Literature DB >> 16571827

Apoptosis of liver-derived cells induced by parvovirus B19 nonstructural protein.

Brian D Poole1, Jing Zhou, Amy Grote, Adam Schiffenbauer, Stanley J Naides.   

Abstract

Parvovirus B19 has been implicated in some cases of acute fulminant non-A, non-B, non-C, non-G liver failure. Our laboratory previously demonstrated that B19 infection of hepatocytes induces apoptosis and that the B19 viral nonstructural protein, NS1, may play a critical role.

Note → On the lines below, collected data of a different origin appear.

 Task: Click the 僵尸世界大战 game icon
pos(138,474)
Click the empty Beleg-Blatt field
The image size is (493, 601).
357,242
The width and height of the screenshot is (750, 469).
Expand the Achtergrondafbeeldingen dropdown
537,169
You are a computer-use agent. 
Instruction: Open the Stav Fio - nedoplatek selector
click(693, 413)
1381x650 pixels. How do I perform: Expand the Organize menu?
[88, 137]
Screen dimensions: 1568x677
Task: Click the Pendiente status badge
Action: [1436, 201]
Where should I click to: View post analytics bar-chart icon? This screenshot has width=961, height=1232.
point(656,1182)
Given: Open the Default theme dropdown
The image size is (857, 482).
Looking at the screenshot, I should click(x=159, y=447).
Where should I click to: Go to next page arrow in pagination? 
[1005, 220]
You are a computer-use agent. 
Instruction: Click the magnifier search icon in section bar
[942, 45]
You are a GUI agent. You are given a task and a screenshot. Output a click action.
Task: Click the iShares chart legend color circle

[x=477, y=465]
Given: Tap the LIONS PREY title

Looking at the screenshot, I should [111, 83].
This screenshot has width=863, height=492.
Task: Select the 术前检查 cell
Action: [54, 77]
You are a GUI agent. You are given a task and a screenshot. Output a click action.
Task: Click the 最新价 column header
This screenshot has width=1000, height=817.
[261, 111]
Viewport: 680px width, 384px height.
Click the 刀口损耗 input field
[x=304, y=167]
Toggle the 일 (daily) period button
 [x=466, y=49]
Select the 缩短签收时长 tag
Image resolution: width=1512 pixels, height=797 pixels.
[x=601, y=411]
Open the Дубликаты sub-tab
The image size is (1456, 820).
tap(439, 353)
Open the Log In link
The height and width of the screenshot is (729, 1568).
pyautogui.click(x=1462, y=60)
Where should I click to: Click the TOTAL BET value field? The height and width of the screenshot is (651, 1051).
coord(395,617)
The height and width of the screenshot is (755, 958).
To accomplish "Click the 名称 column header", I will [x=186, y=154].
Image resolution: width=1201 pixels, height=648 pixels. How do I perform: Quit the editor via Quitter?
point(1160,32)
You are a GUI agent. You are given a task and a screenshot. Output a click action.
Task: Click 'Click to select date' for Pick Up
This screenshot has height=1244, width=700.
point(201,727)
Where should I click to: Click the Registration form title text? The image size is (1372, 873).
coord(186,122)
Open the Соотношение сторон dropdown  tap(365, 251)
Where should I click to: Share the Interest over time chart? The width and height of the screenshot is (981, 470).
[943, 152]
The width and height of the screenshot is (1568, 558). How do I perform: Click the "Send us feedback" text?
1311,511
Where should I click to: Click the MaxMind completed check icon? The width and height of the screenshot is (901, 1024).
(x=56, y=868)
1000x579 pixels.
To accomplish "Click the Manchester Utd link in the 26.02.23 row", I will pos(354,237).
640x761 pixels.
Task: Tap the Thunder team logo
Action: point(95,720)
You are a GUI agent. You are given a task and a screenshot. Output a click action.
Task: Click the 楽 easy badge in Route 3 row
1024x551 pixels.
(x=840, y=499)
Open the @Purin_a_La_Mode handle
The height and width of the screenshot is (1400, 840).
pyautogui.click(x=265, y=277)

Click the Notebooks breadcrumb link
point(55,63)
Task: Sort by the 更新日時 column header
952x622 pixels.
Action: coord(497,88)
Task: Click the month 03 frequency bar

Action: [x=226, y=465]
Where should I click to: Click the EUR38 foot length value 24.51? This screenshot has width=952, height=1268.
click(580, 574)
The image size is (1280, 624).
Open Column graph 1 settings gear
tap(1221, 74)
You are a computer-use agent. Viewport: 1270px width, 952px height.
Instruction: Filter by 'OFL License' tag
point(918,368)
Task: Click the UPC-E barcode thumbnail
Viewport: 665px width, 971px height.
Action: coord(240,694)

To study the involvement of NS1 in apoptosis of liver cells, we generated a fusion protein of NS1 with enhanced green fluorescent protein (eGFP) in a system allowing for inducible gene expression. Transfection of the liver-derived cell line HepG2 with the eGFP/NS1 vector allowed expression of the fusion protein, which was visualized by fluorescence microscopy and demonstrated by immunoblotting. The fusion protein localized to discrete domains in the nucleus. Transfection of HepG2 cells with the eGFP/NS1 vector led to apoptosis of 35% of transfected cells, a sevenfold increase over cells transfected with the parent eGFP expression vector. Mutation of the eGFP/NS1 vector to eliminate the nucleoside triphosphate-binding site of NS1 significantly decreased apoptosis, as did treatment of transfected cells with inhibitors of caspase 3 or 9. Neutralization of tumor necrosis factor alpha or Fas ligand had no effect on apoptosis. These results demonstrate that NS1 is sufficient to induce apoptosis in liver-derived cells and that it does so through the initiation of an intrinsic caspase pathway.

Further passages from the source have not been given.